Prompt a:
Answer these questions using the excerpt on the redevelopment financing, one answer per line:
(i) How much financial assistance did the Borough agree to provide the Redeveloper to facilitate the Project?
(ii) What did the Borough's Chief Financial Officer say the principal amount ultimately was?
(iii) In what year did installment payments on the principal begin?

___ Page excerpt

In a September 15, 2014 memorandum to Tom Juliano, who was the managing member of Delco and had executed the Lease and the Redevelopment Agreement on behalf of Barrington Redevelopment, counsel summarized his "understanding of our proposal for the terms of the financing we are discussing with the Borough . . . for the redevelopment project." He described the "[t]ype of financing" as a "[s]pecial assessment against the two redevelopment parcels (percentages to be worked out). We need to work out how the funds will get to Delco for the redevelopment project." He identified "[q]ualified redevelopment bonds" as the "[s]ource of funds" and indicated "[t]he two property owners will pay to the Borough the debt service on the Bonds as and when due."
It is not clear whether counsel represented Juliano, Delco, or Barrington Redevelopment or some combination of them.
In March 2015, BURR, identified as the "Redeveloper," and the Borough entered an "Agreement to Provide Financial Assistance for Redevelopment" (Financial Assistance Agreement). In that agreement, the Borough and the Redeveloper referenced the property previously determined by the Borough to be an area in need of redevelopment and the Redeveloper's intention to construct on one lot of that property "a gasoline filling station and convenience store" and "a retail restaurant" on another lot. Those two lots were collectively defined as the "Property" and the construction on those two lots of the Property was defined as the "Project."
To "facilitate the Project," the Borough agreed to provide the Redeveloper with $2,740,000 in "financial assistance," which was defined as "Borough Financing" the Borough would fund by "issuing a series of short-term bond anticipation notes." Attached to the Financial Assistance Agreement was a "Project budget," which "reasonably represent[ed] the Redeveloper's estimate . . . of the costs and expenses for the portion of the Project to be funded from the Borough Financing." With a total cost of $2,740,000, the budget included the following items:
According to the Borough's Chief Financial Officer Denise Moules, the principal amount ultimately was $2,788,000.
MOBILIZATION & LAYOUT
35,000.00
SITE CLEARING & DEMO
44,000.00
SOIL EROSION CONTROL
17,870.00
EARTHWORK
282,858.29
STORM
150,000.00
CONCRETE
90,154.00
PAVING
515,000.00
STRIPING & SIGNAGE
19,844.00
FENCE & GUIDE RAILS
11,209.00
LANDSCAPING
8,950.00
RETAINING WALLS
35,000.00
SITE LIGHTING / ELECTRICAL
50,000.00
SIGNALIZATION
317,096.00
TRAFFIC SAFETY & CONTROL
75,000.00
NJDOT PERMIT/INSPECTION FEES
187,250.00
NJDOT ESCROW FEES
40,000.00
POLICE TRAFFIC SAFETY
60,000.00
ROADWAY LIGHTING
18,800.00
GEOTECHNICAL TESTING
3,879.83
SITE SUPERVISION
172,868.00
CONSTRUCTION CONTINGENCY/
171,024.88
WINTER CONDITIONS/INSURANCE
NJDOT BOND
18,196.00
PSE&G POLE RELOCATION
356,000.00
TOWNSHIP INSPECTION ESCROWS ESTIMATE
60,000.00
The Redeveloper agreed to "repay the Borough Financing" in installments payable on October 1 of 2015 through 2024. Payments in 2015 and 2016 were for "the cost to issue the then outstanding Bond and all interest due and owing on the outstanding Principal." Installment payments on the principal began in 2017.

______
___ Supplied data

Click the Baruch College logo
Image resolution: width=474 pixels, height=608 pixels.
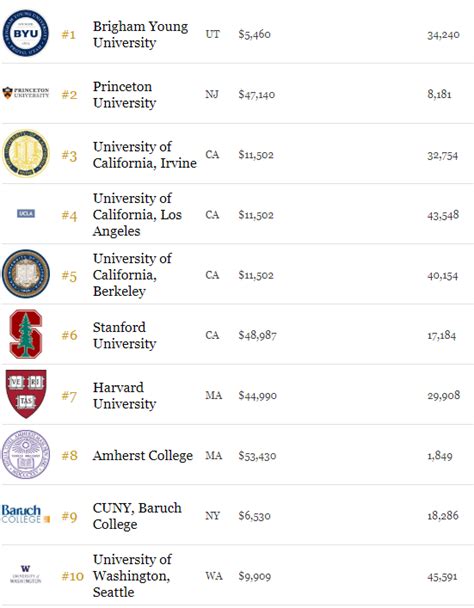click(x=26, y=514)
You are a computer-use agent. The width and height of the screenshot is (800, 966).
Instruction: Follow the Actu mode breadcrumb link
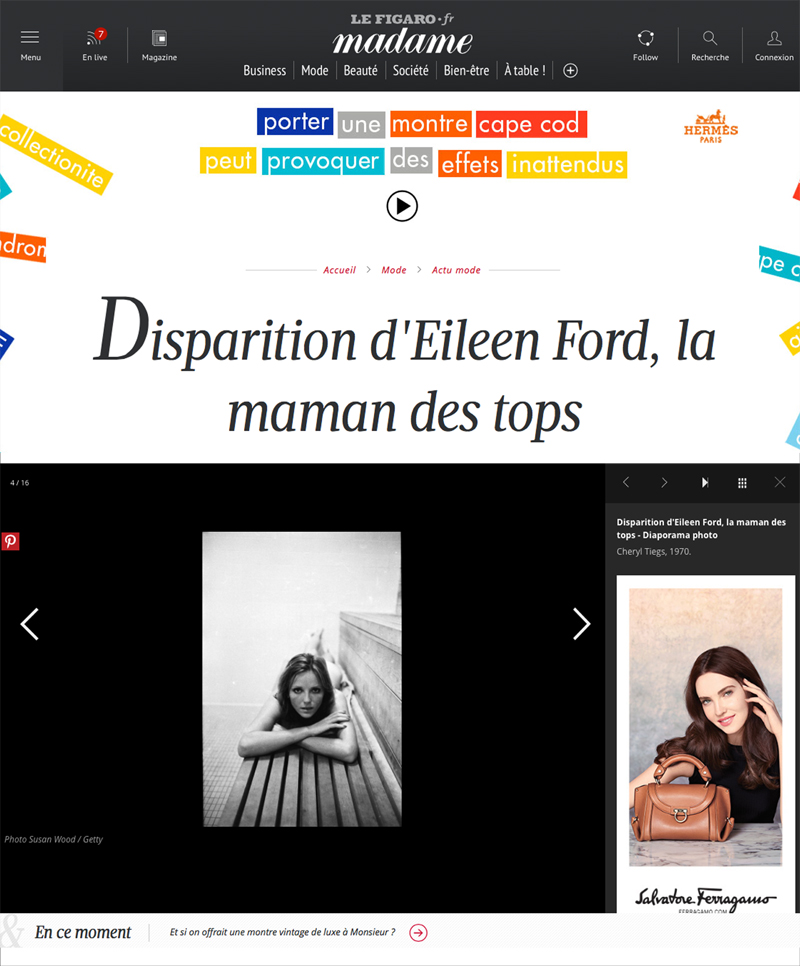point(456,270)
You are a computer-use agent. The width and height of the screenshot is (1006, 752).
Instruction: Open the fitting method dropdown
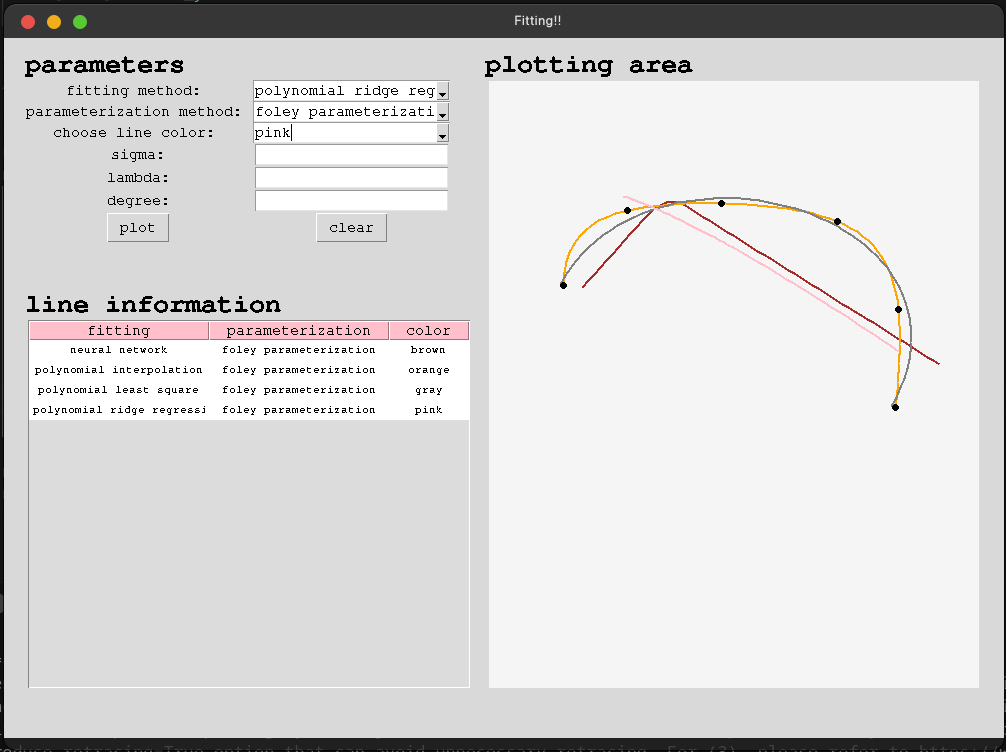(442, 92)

______
___ Supplied data

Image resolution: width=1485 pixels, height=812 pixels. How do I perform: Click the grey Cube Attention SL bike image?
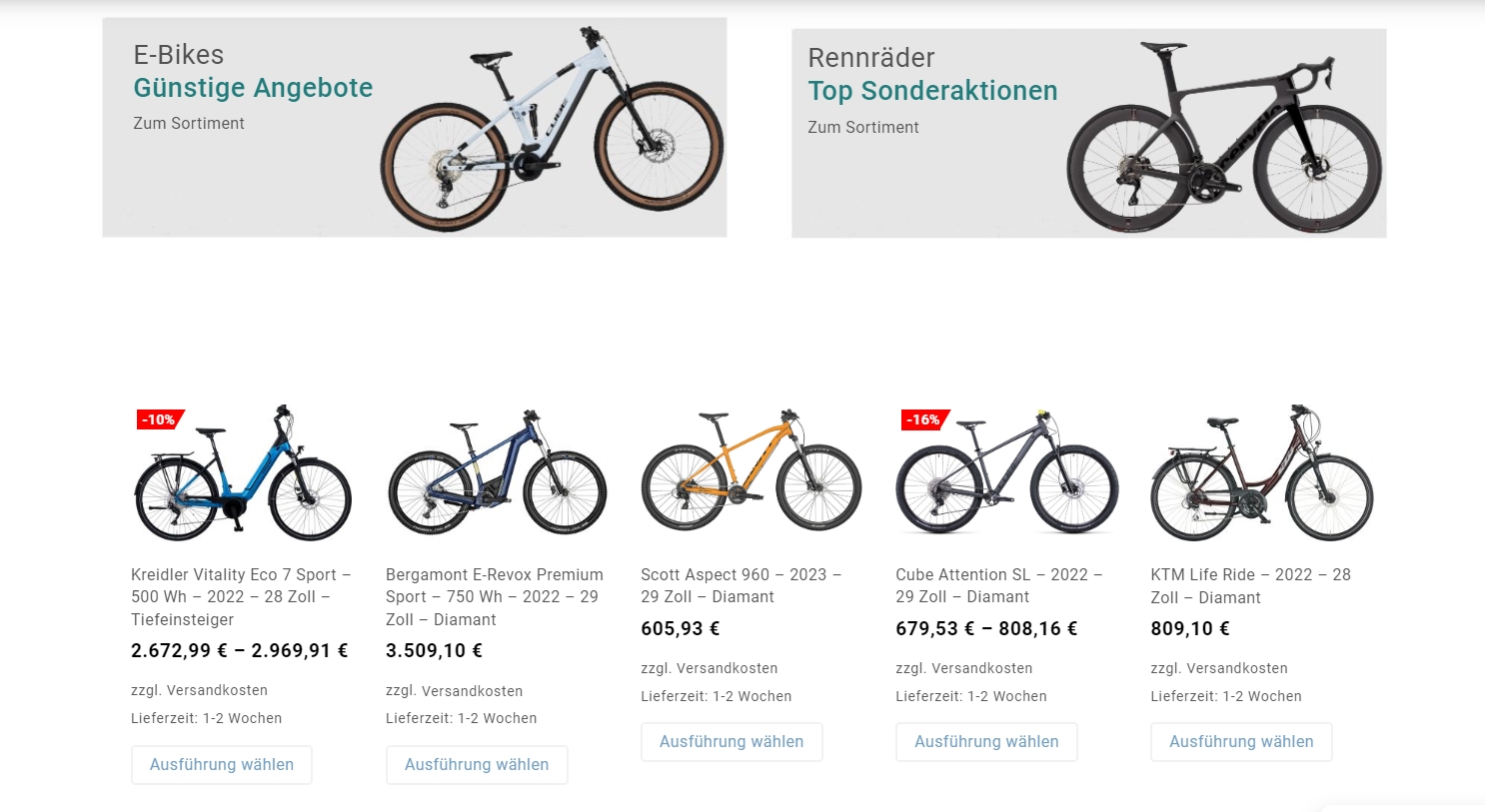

______

Prompt b:
Filter the records above, keeping only the lines that contain the string "pixels".

Exercise answer a:
(i) $2,740,000
(ii) $2,788,000
(iii) 2017

Exercise answer b:
Image resolution: width=474 pixels, height=608 pixels.
Image resolution: width=1485 pixels, height=812 pixels. How do I perform: Click the grey Cube Attention SL bike image?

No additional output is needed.